Stimmt: Es gibt sehr viele Menschen mit Behinderung, die keine 24-Stunden-Assistenz benötigen.  Und die beantragen sie in der Regel dann auch nicht, denn die Assistentinnen und Assistenten – mögen sie auch noch so nett sein – sind "Fremdkörper", die man ständig notgedrungen in die eigene Privat- und Intimsphäre eindringen lassen muss.

Es stimmt auch, dass an so gut wie keinem behinderten Menschen 24 Stunden täglich "herumgepflegt" wird. Und dennoch kann es notwendig sein, dass je nach Schwere der Behinderung Assistenzpersonen rund um die Uhr anwesend sein müssen, weil der Bedarf unplanbar jederzeit anfallen kann. Und außerdem sind auch behinderte Menschen 24 Stunden täglich soziale Wesen mit Bedürfnissen.

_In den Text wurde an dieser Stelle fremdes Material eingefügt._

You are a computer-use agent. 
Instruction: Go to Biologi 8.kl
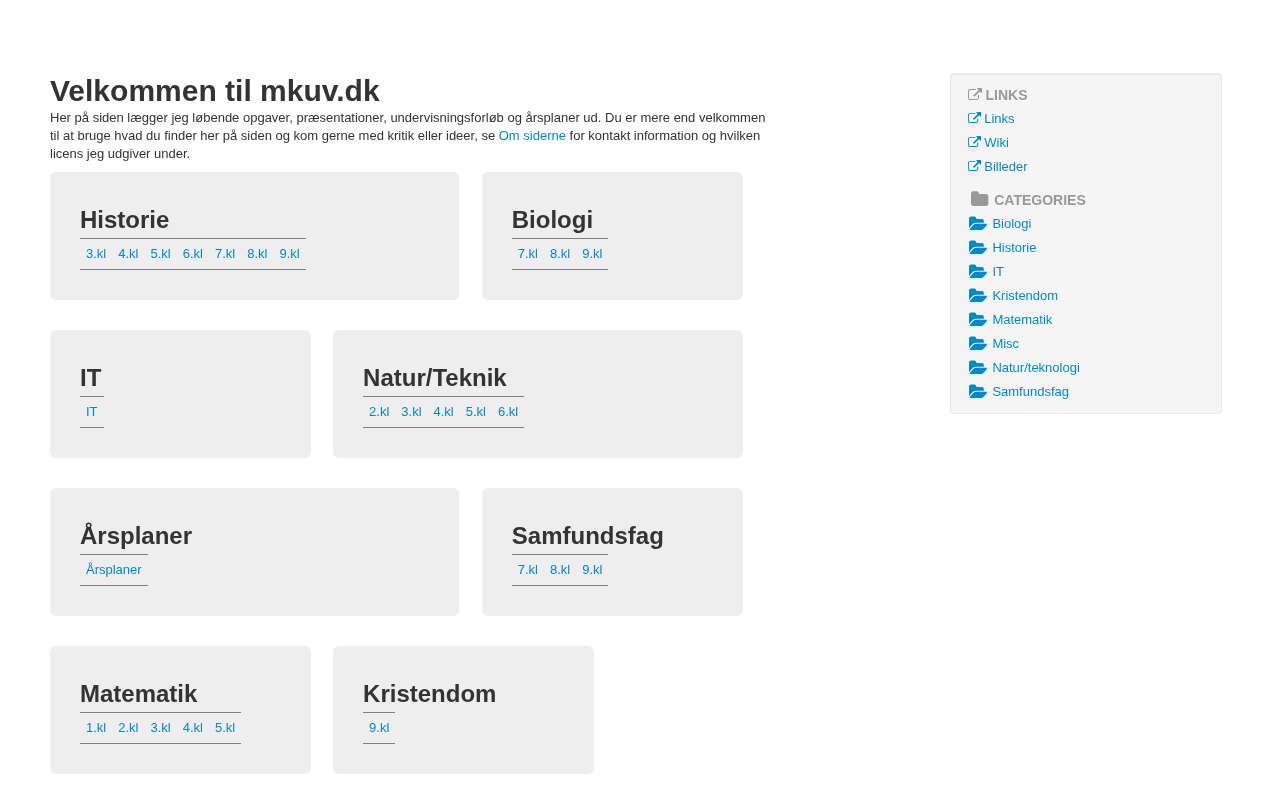(x=560, y=254)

Um diesen umfassenden Bedarf nicht attestieren zu müssen, zerlegen findige (Pflege-)gutachter den Assistenzbedarf eines Menschen auf einzelne Verrichtungen und addieren die Einzelzeiten zu einem angeblichen Gesamtbedarf. Obwohl sie es besser wissen, teilen sie diesen angeblichen Gesamtbedarf den Leistungsträgern mit, die in der Folge ihrerseits Leistungen auf die entsprechende Summe deckeln.

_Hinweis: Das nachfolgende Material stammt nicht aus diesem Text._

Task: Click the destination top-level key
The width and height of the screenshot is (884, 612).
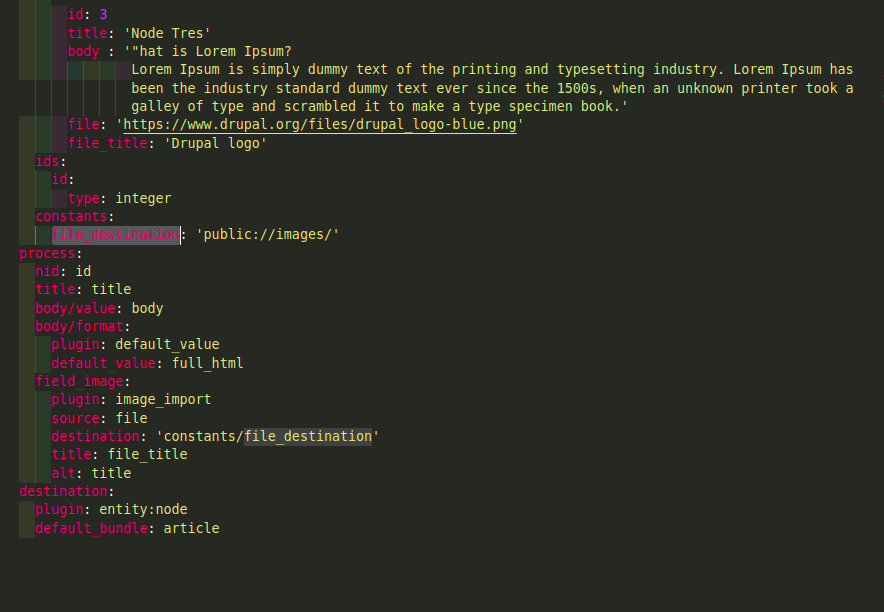Action: tap(63, 491)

Allerdings hat die Evolution noch keine Menschen, somit auch weder behinderte Assistenznehmerinnen und -nehmer noch Assistentinnen und Assistenten mit "Stand-by-Schalter" hervorgebracht. Auch die Zeit zwischen den einzelnen Verrichtungen leben AssistenznehmerInnen und AssistenzgeberInnen. Es ist wohl keiner Assistenzperson zuzumuten, wegen einer Viertelstunde nach Hause zu gehen oder diese Zeit unbezahlt beim behinderten Menschen zu bleiben und darauf zu warten, dass der nächste Einsatz erfolgt. Was würde wohl der Fahrer des Ministers sagen, der seinen Chef zu einer Sitzung fährt, dort drei Stunden warten muss und diese Zeit nicht als Arbeitszeit angerechnet bekommt? Und was der Sachbearbeiter des Sozialhilfeträgers, der eine halbe Stunde vor dem Gerichtstermin bereits beim Sozialgericht eintrifft und mit der Wartezeit eventuelle Überstunden "abfeiern" muss?

Nach unserer Auffassung haben viele Menschen mit Assistenzbedarf diesen "rund um die Uhr", von folgenden Ausnahmen abgesehen:

  • Der individuelle behinderungsbedingte Bedarf ist tatsächlich entsprechend niedrig
  • ein Angehöriger oder eine sonstige "nahe stehende Person" übernimmt regelmäßig an einzelnen Tagen oder Uhrzeiten die Assistenz oder
  • der behinderte Mensch erklärt ausdrücklich, dass er zu bestimmten Zeiten auf die Assistenz verzichtet.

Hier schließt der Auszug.